Mechanism and Nature of Active Sites for Methanol Synthesis from CO/CO2 on Cu/CeO2

CO2 hydrogenation to methanol can play an important role in meeting the sustainability goals of the chemical industry. In this study, we investigated in detail the role of the Cu–CeO2 interactions for methanol synthesis, emphasizing the role of the copper surface and interface sites between copper and ceria for the hydrogenation of CO2 and CO. A combined CO2–N2O titration approach was developed to quantify the exposed metallic copper sites and ceria oxygen vacancies in reduced Cu/CeO2 catalysts. Extensive characterization shows that copper dispersion is strongly enhanced by strong Cu–CeO2 interactions in comparison to Cu/SiO2. CO2 hydrogenation activity data show that the Cu/CeO2 catalysts displayed higher methanol selectivity compared to a reference Cu/SiO2 catalyst. The improved methanol selectivity stems from inhibition of the reverse water-gas-shift activity. The role of CO in CO2-to-methanol conversion was studied by steady-state and transient cofeeding activity measurements together with (quasi) in situ characterization (TPH, XPS, SSITKA, and IR spectroscopy).

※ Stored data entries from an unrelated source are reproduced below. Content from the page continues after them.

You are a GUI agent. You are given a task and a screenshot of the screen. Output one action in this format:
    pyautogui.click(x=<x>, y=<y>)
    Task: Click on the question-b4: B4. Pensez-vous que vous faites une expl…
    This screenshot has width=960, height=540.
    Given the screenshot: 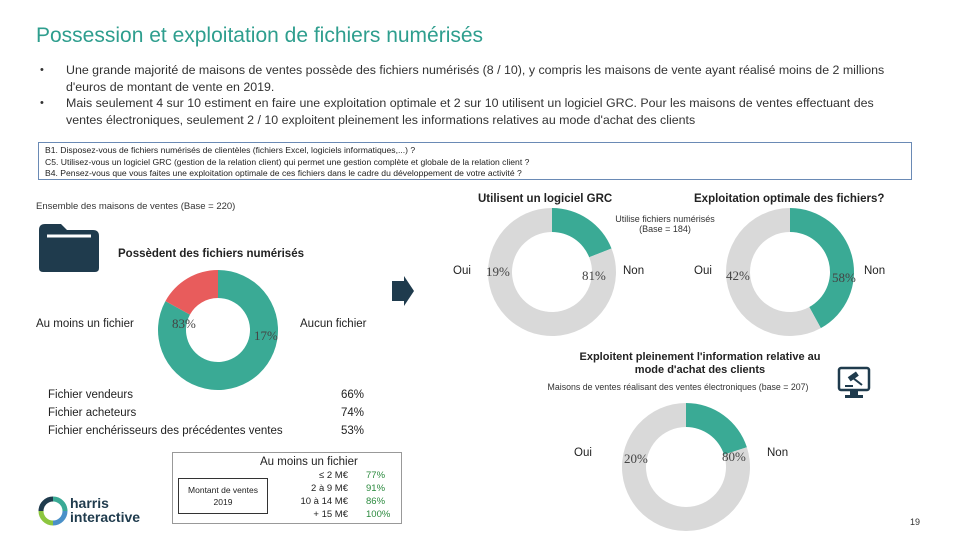 What is the action you would take?
    pyautogui.click(x=284, y=173)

The Cu–CeO2 interface provides active sites for the direct hydrogenation of CO to methanol via a formyl intermediate. Cofeeding of small amounts of CO2 to a CO/H2 mixture poisons these interfacial sites due to the formation of carbonate-like species. Methanol synthesis proceeds mainly via CO2 hydrogenation in which the metallic Cu surface provides the active sites.